Un autre exemple de la grande disparité des prix nous est donné par le cas d'une édition partagée entre quatre libraires parisiens, Poncet le Preux, Oudin Petit, Jean Foucher et Vivant Gaultherot, qui s'unissent en 1552 pour partager les frais d'impression de la Somme de saint Thomas d'Aquin. Des sources conservées aux Archives nationales nous apprennent que le prix coûtant de chacun des 600 exemplaires prévus est de 41 sous et le prix de vente, fixé par contrat, de 46 sous, soit 552 deniers, somme déjà élevée pour un livre (Annie Parent-Charon, "Associations dans la librairie parisienne du XVIe siècle" in L'Europe et le livre. Réseaux et pratiques du négoce de librairie (XVIe-XIXe siècles), Paris, Klincksieck, 1996, p. 21).
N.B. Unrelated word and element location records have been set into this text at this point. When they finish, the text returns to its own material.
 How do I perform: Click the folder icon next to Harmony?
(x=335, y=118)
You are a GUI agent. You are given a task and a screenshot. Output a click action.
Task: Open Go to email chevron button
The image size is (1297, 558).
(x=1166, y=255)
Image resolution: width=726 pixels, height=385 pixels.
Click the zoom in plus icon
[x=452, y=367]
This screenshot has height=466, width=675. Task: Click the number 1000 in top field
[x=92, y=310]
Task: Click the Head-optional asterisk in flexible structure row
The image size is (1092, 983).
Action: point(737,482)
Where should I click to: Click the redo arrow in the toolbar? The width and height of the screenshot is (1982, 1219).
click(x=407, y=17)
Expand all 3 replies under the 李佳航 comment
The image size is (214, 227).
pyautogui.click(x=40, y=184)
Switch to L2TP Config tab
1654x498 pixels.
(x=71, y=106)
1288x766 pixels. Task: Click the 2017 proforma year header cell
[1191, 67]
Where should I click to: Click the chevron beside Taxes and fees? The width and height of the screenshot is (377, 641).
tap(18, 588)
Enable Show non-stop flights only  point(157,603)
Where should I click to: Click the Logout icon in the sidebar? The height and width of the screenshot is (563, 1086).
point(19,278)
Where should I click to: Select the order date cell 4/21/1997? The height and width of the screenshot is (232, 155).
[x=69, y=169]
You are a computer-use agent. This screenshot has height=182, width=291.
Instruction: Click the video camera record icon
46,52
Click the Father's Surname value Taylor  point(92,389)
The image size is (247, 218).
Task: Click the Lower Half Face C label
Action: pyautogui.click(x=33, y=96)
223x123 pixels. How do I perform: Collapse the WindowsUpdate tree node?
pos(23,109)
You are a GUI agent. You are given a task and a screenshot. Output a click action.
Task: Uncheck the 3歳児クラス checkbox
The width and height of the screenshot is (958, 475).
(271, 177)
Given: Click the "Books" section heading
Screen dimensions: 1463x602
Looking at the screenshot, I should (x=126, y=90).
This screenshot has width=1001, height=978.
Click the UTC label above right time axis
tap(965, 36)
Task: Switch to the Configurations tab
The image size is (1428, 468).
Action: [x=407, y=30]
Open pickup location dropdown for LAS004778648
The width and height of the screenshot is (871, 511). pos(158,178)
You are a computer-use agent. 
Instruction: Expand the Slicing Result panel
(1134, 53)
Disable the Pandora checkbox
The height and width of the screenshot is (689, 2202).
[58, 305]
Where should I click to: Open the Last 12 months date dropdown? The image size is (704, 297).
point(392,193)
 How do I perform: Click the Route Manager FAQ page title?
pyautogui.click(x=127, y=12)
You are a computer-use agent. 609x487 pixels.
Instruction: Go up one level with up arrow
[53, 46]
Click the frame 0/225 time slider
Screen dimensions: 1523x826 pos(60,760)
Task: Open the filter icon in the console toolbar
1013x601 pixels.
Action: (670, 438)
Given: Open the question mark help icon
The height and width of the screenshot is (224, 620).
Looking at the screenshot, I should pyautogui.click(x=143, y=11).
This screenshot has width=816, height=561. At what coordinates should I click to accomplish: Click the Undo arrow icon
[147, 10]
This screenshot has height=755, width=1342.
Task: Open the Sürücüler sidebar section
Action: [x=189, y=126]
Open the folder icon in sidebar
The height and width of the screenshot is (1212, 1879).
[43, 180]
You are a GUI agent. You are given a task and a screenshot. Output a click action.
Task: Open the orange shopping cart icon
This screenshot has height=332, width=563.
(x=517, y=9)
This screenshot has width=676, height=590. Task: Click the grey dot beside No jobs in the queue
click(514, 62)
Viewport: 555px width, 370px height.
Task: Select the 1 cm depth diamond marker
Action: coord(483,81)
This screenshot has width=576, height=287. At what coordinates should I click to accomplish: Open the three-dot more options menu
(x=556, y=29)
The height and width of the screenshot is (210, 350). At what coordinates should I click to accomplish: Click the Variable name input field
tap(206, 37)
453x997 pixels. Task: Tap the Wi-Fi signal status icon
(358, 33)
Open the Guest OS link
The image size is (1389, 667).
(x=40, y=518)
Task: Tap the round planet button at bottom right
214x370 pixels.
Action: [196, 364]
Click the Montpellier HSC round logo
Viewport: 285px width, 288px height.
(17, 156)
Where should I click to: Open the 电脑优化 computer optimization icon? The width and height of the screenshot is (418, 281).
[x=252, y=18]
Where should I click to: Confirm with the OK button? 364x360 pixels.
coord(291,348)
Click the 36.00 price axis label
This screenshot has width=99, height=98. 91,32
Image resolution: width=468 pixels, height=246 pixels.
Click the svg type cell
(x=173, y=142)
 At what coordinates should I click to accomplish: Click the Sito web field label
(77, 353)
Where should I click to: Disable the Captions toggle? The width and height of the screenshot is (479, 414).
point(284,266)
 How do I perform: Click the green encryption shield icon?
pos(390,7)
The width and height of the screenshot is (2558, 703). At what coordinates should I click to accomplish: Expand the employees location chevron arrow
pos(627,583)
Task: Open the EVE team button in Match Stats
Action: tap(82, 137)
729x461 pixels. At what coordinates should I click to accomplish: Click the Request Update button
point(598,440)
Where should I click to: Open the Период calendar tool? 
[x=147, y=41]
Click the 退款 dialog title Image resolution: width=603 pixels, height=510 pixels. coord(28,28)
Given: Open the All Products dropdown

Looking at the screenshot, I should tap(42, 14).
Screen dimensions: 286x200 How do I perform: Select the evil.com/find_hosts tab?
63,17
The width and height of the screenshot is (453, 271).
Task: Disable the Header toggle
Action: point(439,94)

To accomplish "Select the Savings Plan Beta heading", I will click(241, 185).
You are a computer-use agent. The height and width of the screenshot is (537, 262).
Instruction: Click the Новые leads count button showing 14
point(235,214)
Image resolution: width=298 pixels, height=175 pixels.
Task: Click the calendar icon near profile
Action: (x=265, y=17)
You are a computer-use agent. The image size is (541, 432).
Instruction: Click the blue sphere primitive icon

Un autre cas concerne un ouvrage de droit canon, les Sextus decretalium liber... de Boniface VIII, imprimé en 1550 à Paris par Charlotte Guillard et Guillaume Des Bois. Chaque exemplaire du tirage de 900 exemplaires est vendu 9 sous, soit 108 deniers (Parent-Charon, p. 30).
On peut ainsi mesurer les écarts de prix existant entre ces différentes éditions quasi contemporaines.
Au prix de vente fixé initialement par l'imprimeur-libraire assurant le rôle d'éditeur doivent également s'ajouter les frais de transport : "Quand [les livres imprimés à Paris] étaient achetés à Lyon, le prix variait peu (entre 0 et 6,25 % en plus) par rapport au prix annoncé à Paris, mais dans les villes moins bien desservies comme Montpellier, Poitiers ou Alcala de Henares, il pouvait sensiblement croître (entre 20 et 25 % en plus) (Walsby, p. 90)".
"Ces fluctuations suggèrent qu'il serait erroné de chercher un prix d'achat du livre qui serait normatif. Ceci est d'autant plus vrai que l'acte d'achat auprès d'un libraire ne se limitait pas à considérer le prix de chaque élément séparément. En effet [...], le prix d'un livre était parfois ouvert au marchandage, et en fonction du nombre de livres et de la qualité de l'acheteur, il pouvait, au moins dans la période incunable [soit de 1455 à 1500], fluctuer de manière relativement importante (Walsby, p. 91)".
A défaut d'avoir pu vous répondre sur le cas précis des Historiarum Veteris Testamenti Icones, nous espérons avoir pu vous apporter quelques éléments de contextualisation.